WHAT THE TASK ASKS: No pictures belong in the result; set down exactly the lines from the one containing "Clear the console with the ban icon" through the final line of the listing, and nothing more.

=== Begin Enclosure ===

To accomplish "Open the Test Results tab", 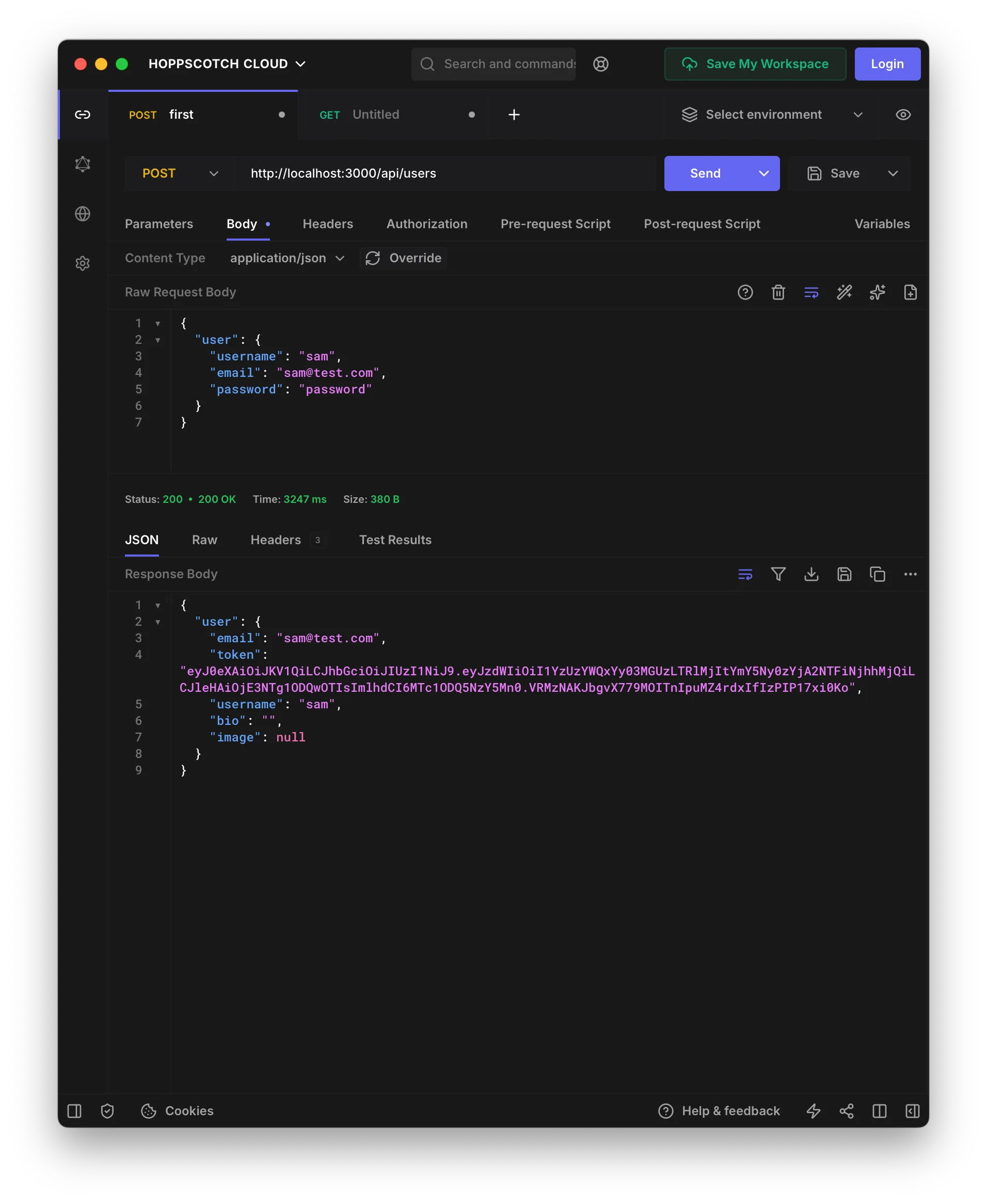I will pos(395,540).
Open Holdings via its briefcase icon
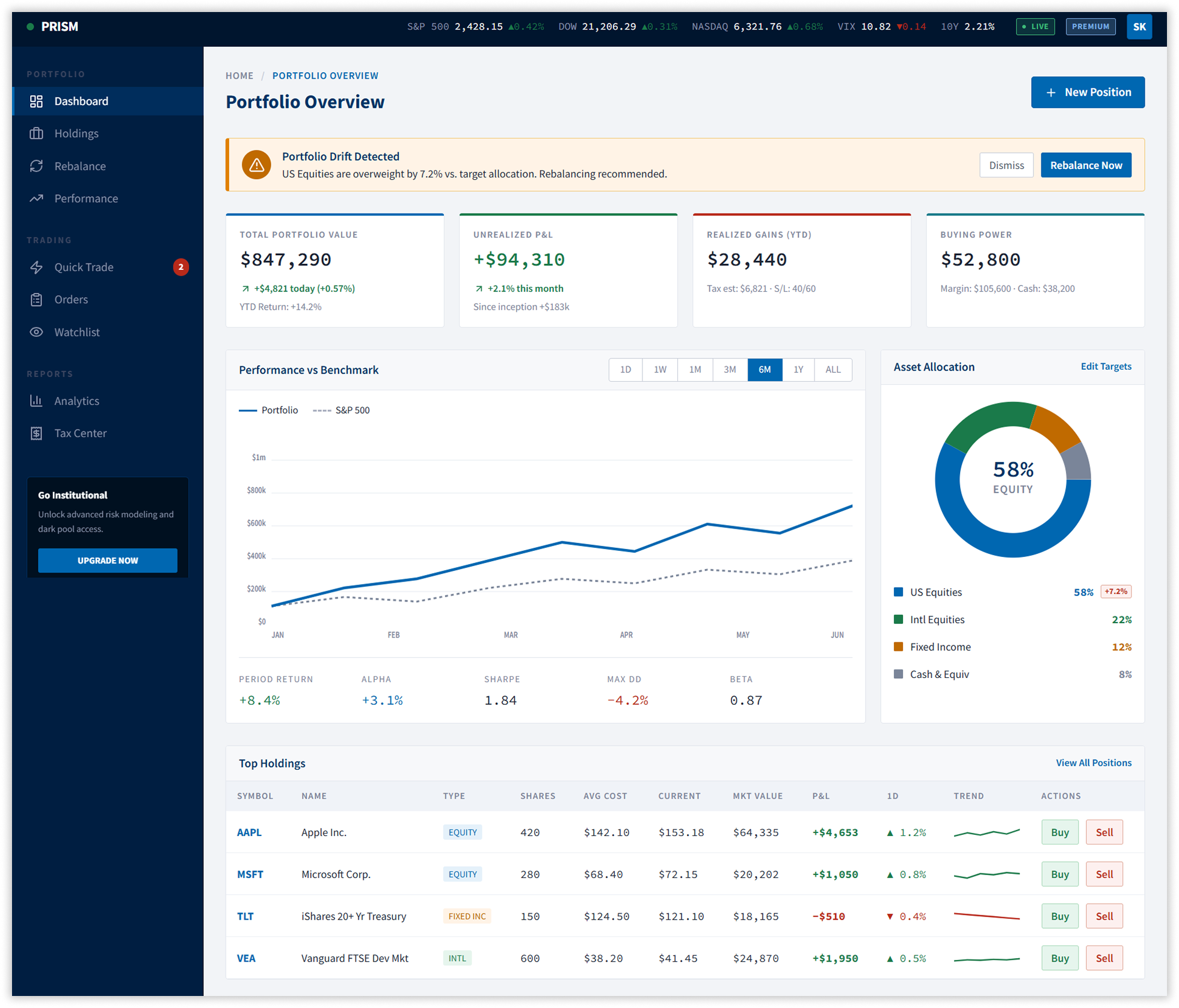The height and width of the screenshot is (1008, 1179). click(36, 134)
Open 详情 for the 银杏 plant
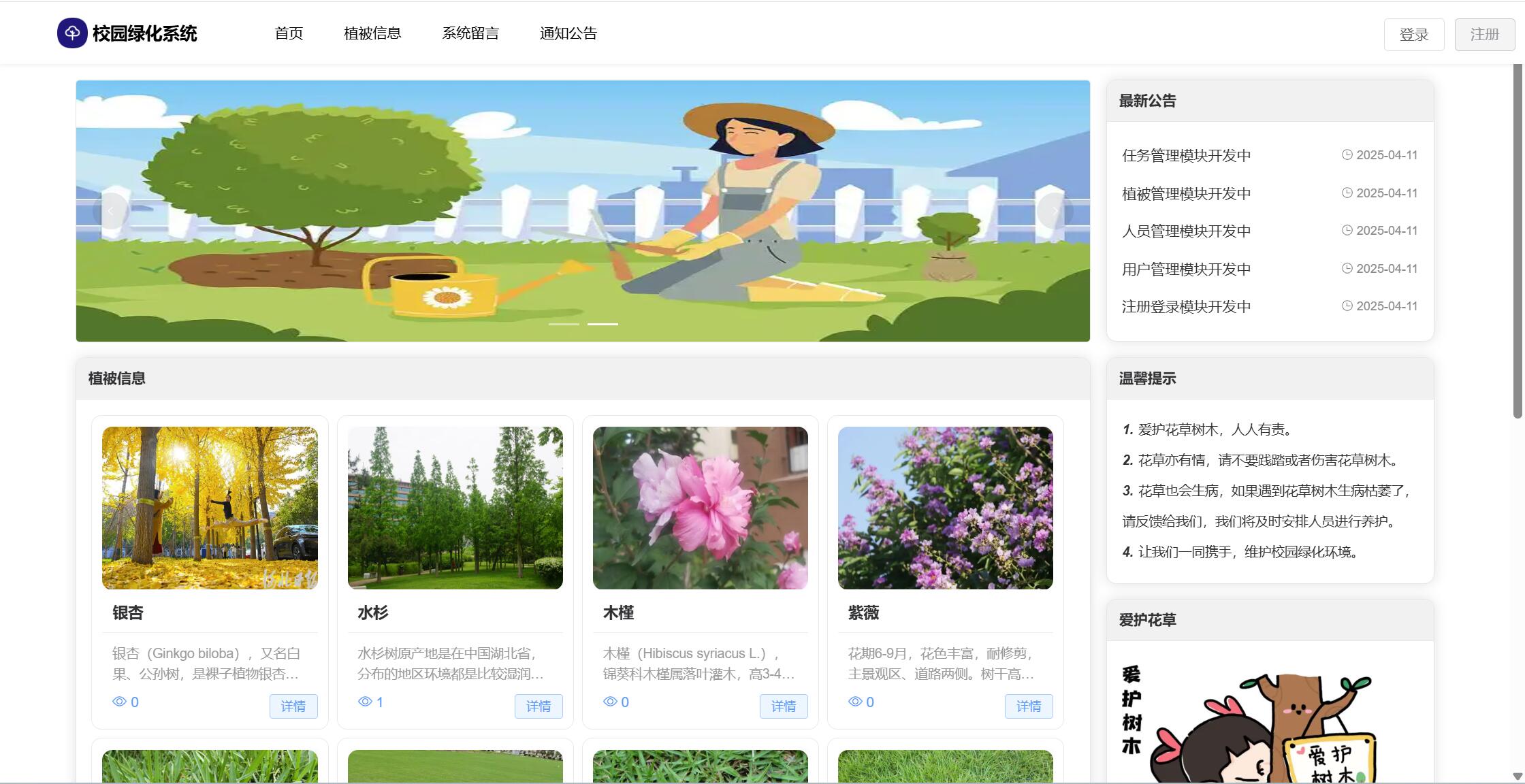 [293, 706]
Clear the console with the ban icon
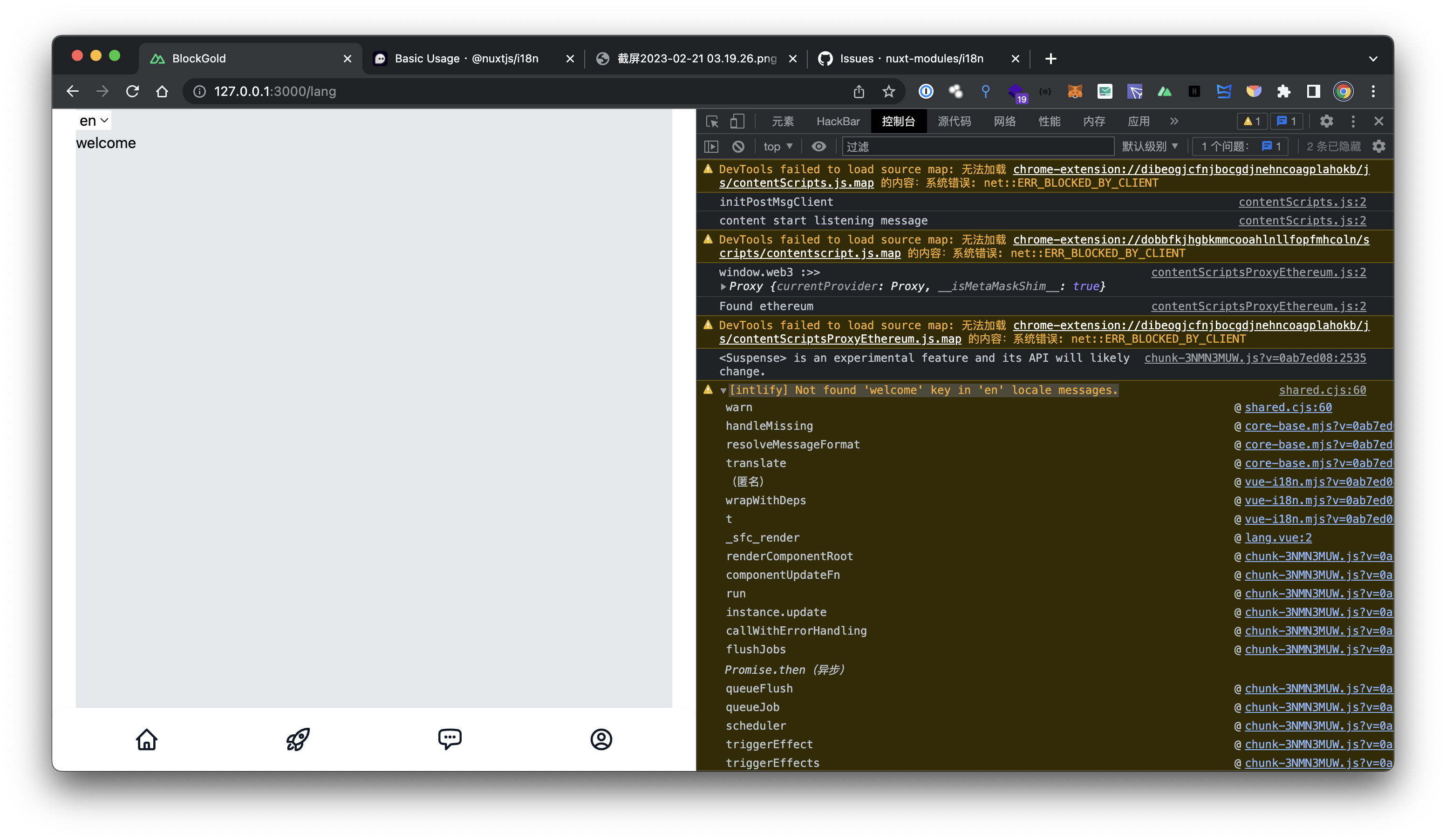The image size is (1446, 840). click(738, 147)
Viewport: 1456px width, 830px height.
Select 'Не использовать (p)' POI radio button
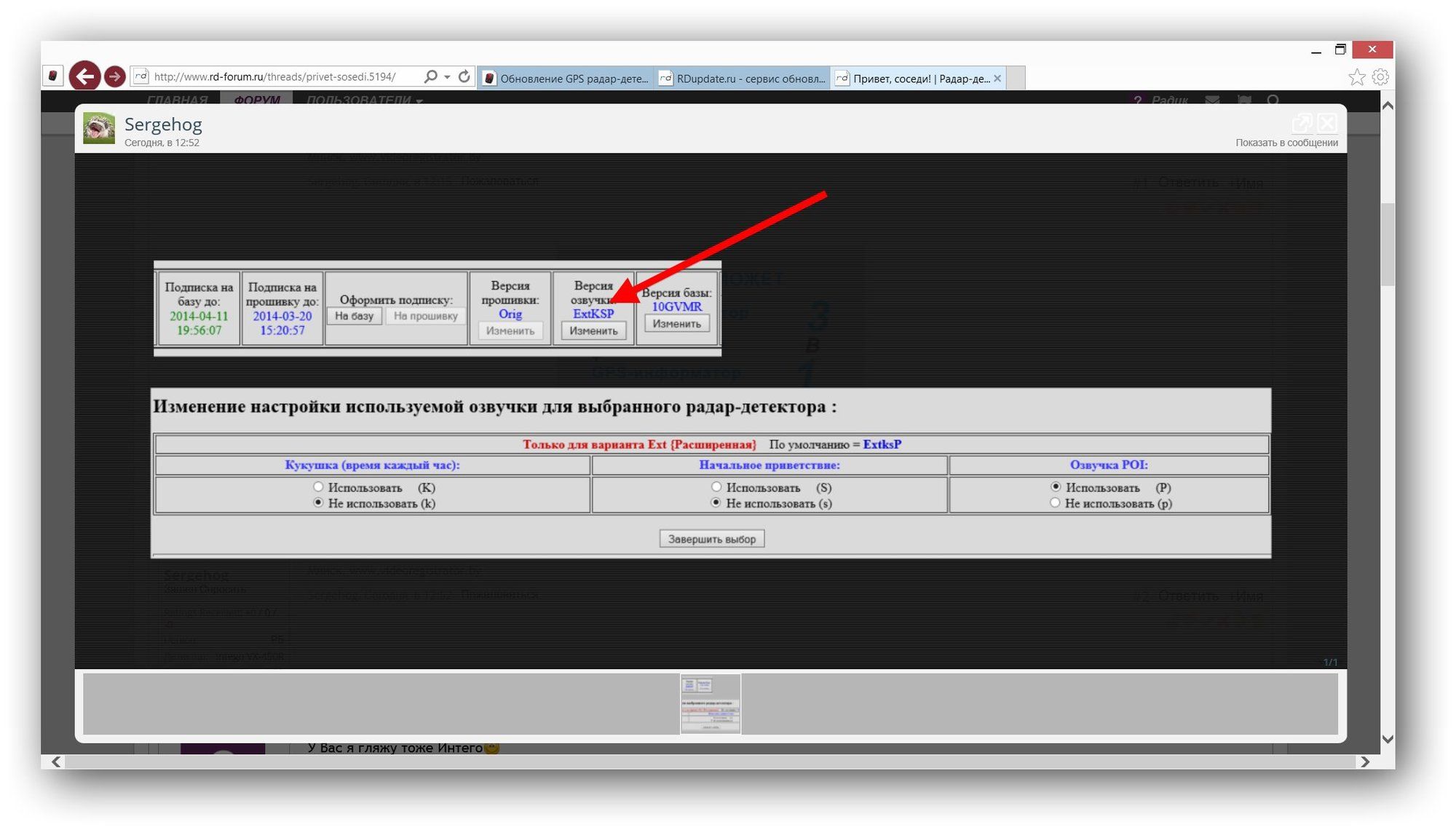[1055, 502]
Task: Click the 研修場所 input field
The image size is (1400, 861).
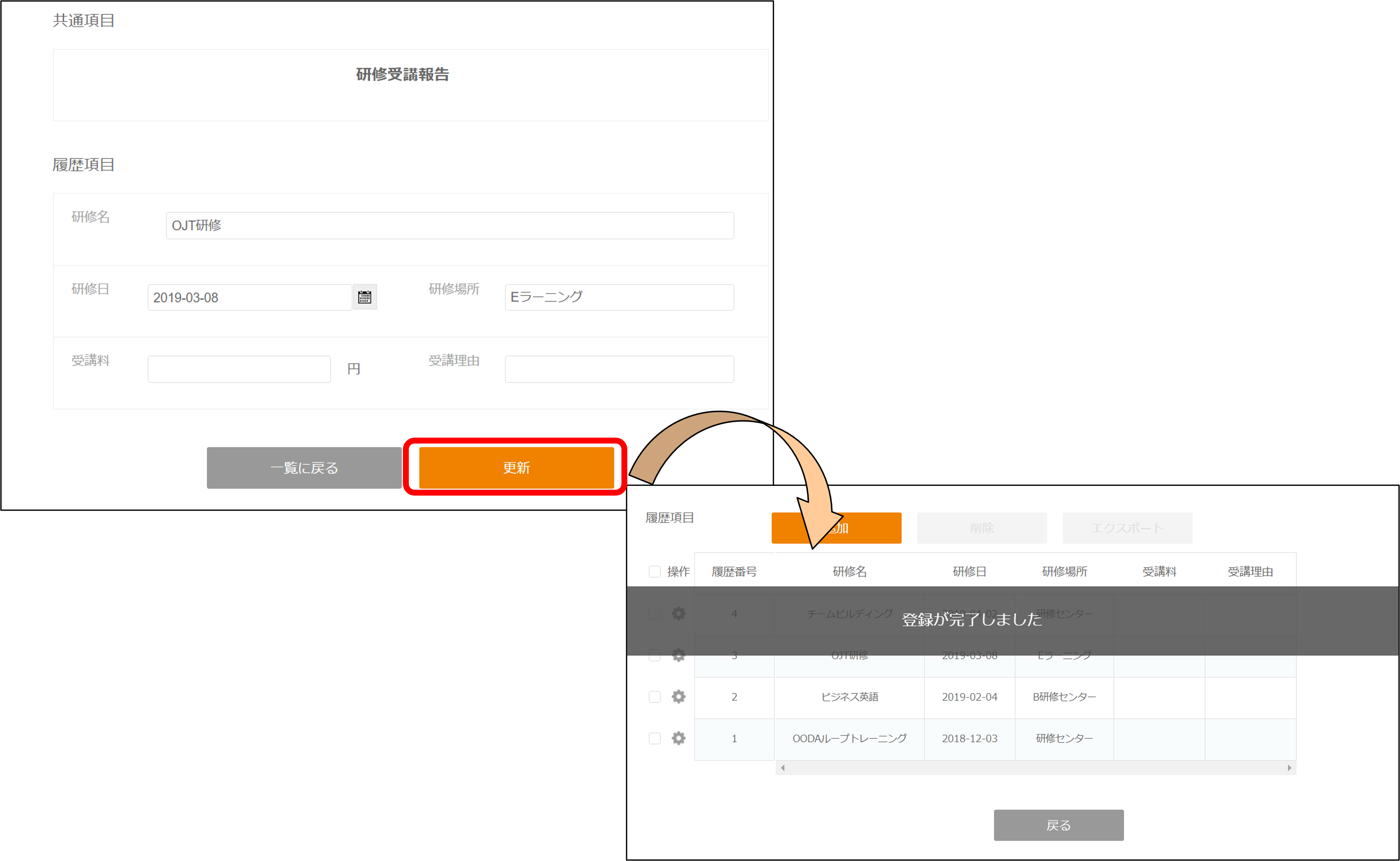Action: coord(618,297)
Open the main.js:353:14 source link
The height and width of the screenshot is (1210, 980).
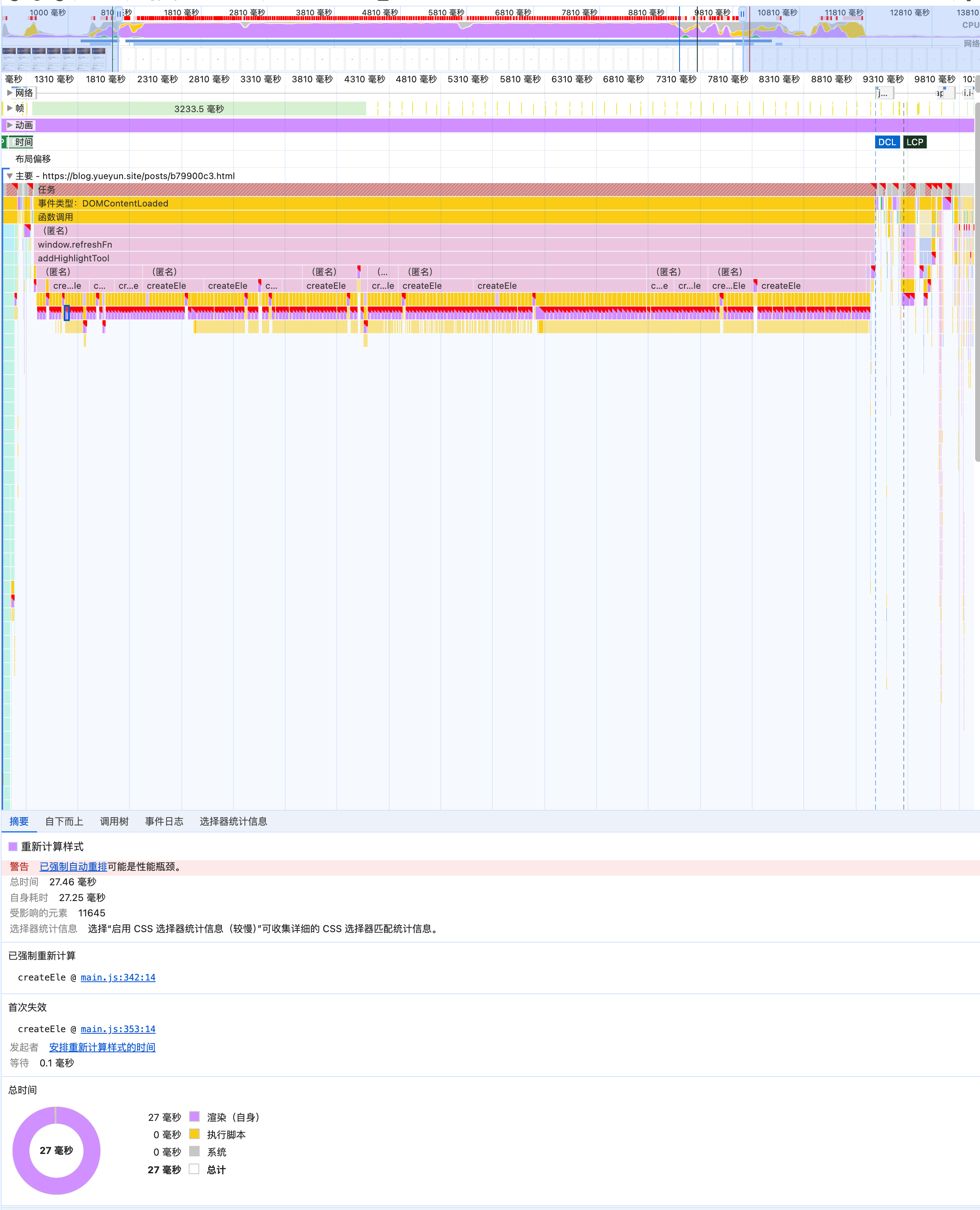tap(118, 1029)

=== End Enclosure ===

COMPLETED EXERCISE:
Clear the console with the ban icon
The image size is (1446, 840). click(738, 147)
Viewport: 1456px width, 830px height.
Select 'Не использовать (p)' POI radio button
[1055, 502]
Task: Click the 研修場所 input field
The image size is (1400, 861).
Action: coord(618,297)
Open the main.js:353:14 source link
The height and width of the screenshot is (1210, 980).
tap(118, 1029)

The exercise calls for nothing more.